◆ **Task**: Can you write out the listing below again, substituting "basket" for "shopping cart" and leaving everything else unchanged?

◆ **Dataset records**:
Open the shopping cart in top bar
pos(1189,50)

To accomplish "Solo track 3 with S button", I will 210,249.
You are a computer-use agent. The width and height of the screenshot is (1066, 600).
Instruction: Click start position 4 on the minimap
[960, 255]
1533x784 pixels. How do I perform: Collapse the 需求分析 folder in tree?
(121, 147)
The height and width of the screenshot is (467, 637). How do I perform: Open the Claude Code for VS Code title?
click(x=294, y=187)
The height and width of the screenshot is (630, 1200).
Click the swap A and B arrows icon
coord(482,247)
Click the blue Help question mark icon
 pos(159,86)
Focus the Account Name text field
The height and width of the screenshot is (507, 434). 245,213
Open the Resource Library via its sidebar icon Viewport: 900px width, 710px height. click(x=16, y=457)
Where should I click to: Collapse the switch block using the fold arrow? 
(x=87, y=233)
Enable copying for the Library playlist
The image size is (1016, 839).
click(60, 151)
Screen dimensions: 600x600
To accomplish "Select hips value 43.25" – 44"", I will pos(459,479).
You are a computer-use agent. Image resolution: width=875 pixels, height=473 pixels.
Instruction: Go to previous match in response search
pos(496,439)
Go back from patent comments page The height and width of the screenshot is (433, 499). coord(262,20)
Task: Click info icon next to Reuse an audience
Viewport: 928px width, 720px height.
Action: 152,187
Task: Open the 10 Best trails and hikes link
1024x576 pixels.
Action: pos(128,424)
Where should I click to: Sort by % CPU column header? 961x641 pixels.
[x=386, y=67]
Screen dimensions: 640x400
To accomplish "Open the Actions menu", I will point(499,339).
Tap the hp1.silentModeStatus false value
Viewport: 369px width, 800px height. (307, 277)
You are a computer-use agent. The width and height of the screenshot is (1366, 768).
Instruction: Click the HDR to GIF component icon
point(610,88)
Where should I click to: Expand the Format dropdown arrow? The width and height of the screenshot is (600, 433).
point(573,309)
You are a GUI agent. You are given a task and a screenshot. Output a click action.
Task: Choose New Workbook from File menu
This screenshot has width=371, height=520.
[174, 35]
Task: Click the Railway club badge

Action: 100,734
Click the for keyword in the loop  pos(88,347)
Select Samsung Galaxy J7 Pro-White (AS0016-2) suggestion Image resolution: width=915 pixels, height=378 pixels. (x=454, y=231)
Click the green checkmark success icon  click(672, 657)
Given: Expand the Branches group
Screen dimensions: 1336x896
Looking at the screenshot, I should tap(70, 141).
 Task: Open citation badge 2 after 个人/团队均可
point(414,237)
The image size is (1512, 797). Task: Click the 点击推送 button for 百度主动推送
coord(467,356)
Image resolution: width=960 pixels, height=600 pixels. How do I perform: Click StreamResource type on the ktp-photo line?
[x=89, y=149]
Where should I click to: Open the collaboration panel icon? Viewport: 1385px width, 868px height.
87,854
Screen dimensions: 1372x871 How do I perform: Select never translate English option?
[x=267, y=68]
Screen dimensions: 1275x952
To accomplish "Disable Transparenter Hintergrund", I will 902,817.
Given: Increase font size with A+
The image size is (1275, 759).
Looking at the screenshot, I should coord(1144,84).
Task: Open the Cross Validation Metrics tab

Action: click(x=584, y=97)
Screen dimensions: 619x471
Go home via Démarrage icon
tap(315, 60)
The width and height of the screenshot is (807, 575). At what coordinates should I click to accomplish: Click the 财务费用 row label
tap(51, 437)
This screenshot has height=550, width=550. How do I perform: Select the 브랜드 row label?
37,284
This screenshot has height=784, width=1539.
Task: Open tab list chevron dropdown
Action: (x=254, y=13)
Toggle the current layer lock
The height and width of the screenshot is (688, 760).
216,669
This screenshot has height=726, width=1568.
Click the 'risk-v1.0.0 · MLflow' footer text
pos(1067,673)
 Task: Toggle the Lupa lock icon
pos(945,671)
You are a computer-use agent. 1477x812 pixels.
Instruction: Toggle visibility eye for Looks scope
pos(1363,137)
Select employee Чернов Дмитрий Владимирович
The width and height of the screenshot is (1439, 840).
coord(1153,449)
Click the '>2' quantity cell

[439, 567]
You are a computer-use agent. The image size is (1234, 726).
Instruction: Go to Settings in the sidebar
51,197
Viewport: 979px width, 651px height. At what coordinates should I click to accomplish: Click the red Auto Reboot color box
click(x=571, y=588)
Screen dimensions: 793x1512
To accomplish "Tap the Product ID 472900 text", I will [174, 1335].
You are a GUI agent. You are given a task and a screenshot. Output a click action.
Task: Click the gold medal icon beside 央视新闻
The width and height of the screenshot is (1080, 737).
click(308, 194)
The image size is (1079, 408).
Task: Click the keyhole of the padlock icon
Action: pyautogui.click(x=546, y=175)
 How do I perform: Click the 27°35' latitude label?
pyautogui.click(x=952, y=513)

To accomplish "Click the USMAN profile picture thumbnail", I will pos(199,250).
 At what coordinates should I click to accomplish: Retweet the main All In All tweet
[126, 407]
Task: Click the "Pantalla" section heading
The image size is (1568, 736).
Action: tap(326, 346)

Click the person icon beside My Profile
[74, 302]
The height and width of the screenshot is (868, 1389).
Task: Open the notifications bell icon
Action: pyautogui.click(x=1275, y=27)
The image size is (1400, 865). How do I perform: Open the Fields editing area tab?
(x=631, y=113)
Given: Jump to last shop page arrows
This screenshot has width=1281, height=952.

◆ **Problem solution**:
Open the basket in top bar
pos(1189,50)

To accomplish "Solo track 3 with S button", I will 210,249.
You are a computer-use agent. The width and height of the screenshot is (1066, 600).
Instruction: Click start position 4 on the minimap
[960, 255]
1533x784 pixels. How do I perform: Collapse the 需求分析 folder in tree?
(121, 147)
The height and width of the screenshot is (467, 637). How do I perform: Open the Claude Code for VS Code title?
click(x=294, y=187)
The height and width of the screenshot is (630, 1200).
Click the swap A and B arrows icon
coord(482,247)
Click the blue Help question mark icon
 pos(159,86)
Focus the Account Name text field
The height and width of the screenshot is (507, 434). 245,213
Open the Resource Library via its sidebar icon Viewport: 900px width, 710px height. click(x=16, y=457)
Where should I click to: Collapse the switch block using the fold arrow? 
(x=87, y=233)
Enable copying for the Library playlist
The image size is (1016, 839).
click(60, 151)
Screen dimensions: 600x600
To accomplish "Select hips value 43.25" – 44"", I will pos(459,479).
You are a computer-use agent. Image resolution: width=875 pixels, height=473 pixels.
Instruction: Go to previous match in response search
pos(496,439)
Go back from patent comments page The height and width of the screenshot is (433, 499). coord(262,20)
Task: Click info icon next to Reuse an audience
Viewport: 928px width, 720px height.
Action: 152,187
Task: Open the 10 Best trails and hikes link
1024x576 pixels.
Action: pos(128,424)
Where should I click to: Sort by % CPU column header? 961x641 pixels.
[x=386, y=67]
Screen dimensions: 640x400
To accomplish "Open the Actions menu", I will point(499,339).
Tap the hp1.silentModeStatus false value
Viewport: 369px width, 800px height. (307, 277)
You are a computer-use agent. The width and height of the screenshot is (1366, 768).
Instruction: Click the HDR to GIF component icon
point(610,88)
Where should I click to: Expand the Format dropdown arrow? The width and height of the screenshot is (600, 433).
point(573,309)
You are a GUI agent. You are given a task and a screenshot. Output a click action.
Task: Choose New Workbook from File menu
This screenshot has width=371, height=520.
[174, 35]
Task: Click the Railway club badge

Action: 100,734
Click the for keyword in the loop  pos(88,347)
Select Samsung Galaxy J7 Pro-White (AS0016-2) suggestion Image resolution: width=915 pixels, height=378 pixels. (x=454, y=231)
Click the green checkmark success icon  click(672, 657)
Given: Expand the Branches group
Screen dimensions: 1336x896
Looking at the screenshot, I should tap(70, 141).
 Task: Open citation badge 2 after 个人/团队均可
point(414,237)
The image size is (1512, 797). Task: Click the 点击推送 button for 百度主动推送
coord(467,356)
Image resolution: width=960 pixels, height=600 pixels. How do I perform: Click StreamResource type on the ktp-photo line?
[x=89, y=149]
Where should I click to: Open the collaboration panel icon? Viewport: 1385px width, 868px height.
87,854
Screen dimensions: 1372x871 How do I perform: Select never translate English option?
[x=267, y=68]
Screen dimensions: 1275x952
To accomplish "Disable Transparenter Hintergrund", I will 902,817.
Given: Increase font size with A+
The image size is (1275, 759).
Looking at the screenshot, I should coord(1144,84).
Task: Open the Cross Validation Metrics tab

Action: click(x=584, y=97)
Screen dimensions: 619x471
Go home via Démarrage icon
tap(315, 60)
The width and height of the screenshot is (807, 575). At what coordinates should I click to accomplish: Click the 财务费用 row label
tap(51, 437)
This screenshot has height=550, width=550. How do I perform: Select the 브랜드 row label?
37,284
This screenshot has height=784, width=1539.
Task: Open tab list chevron dropdown
Action: (x=254, y=13)
Toggle the current layer lock
The height and width of the screenshot is (688, 760).
216,669
This screenshot has height=726, width=1568.
Click the 'risk-v1.0.0 · MLflow' footer text
pos(1067,673)
 Task: Toggle the Lupa lock icon
pos(945,671)
You are a computer-use agent. 1477x812 pixels.
Instruction: Toggle visibility eye for Looks scope
pos(1363,137)
Select employee Чернов Дмитрий Владимирович
The width and height of the screenshot is (1439, 840).
coord(1153,449)
Click the '>2' quantity cell

[439, 567]
You are a computer-use agent. The image size is (1234, 726).
Instruction: Go to Settings in the sidebar
51,197
Viewport: 979px width, 651px height. At what coordinates should I click to accomplish: Click the red Auto Reboot color box
click(x=571, y=588)
Screen dimensions: 793x1512
To accomplish "Tap the Product ID 472900 text", I will [174, 1335].
You are a GUI agent. You are given a task and a screenshot. Output a click action.
Task: Click the gold medal icon beside 央视新闻
The width and height of the screenshot is (1080, 737).
click(308, 194)
The image size is (1079, 408).
Task: Click the keyhole of the padlock icon
Action: pyautogui.click(x=546, y=175)
 How do I perform: Click the 27°35' latitude label?
pyautogui.click(x=952, y=513)

To accomplish "Click the USMAN profile picture thumbnail", I will pos(199,250).
 At what coordinates should I click to accomplish: Retweet the main All In All tweet
[126, 407]
Task: Click the "Pantalla" section heading
The image size is (1568, 736).
Action: tap(326, 346)

Click the person icon beside My Profile
[74, 302]
The height and width of the screenshot is (868, 1389).
Task: Open the notifications bell icon
Action: pyautogui.click(x=1275, y=27)
The image size is (1400, 865). How do I perform: Open the Fields editing area tab?
(x=631, y=113)
Given: Jump to last shop page arrows
This screenshot has width=1281, height=952.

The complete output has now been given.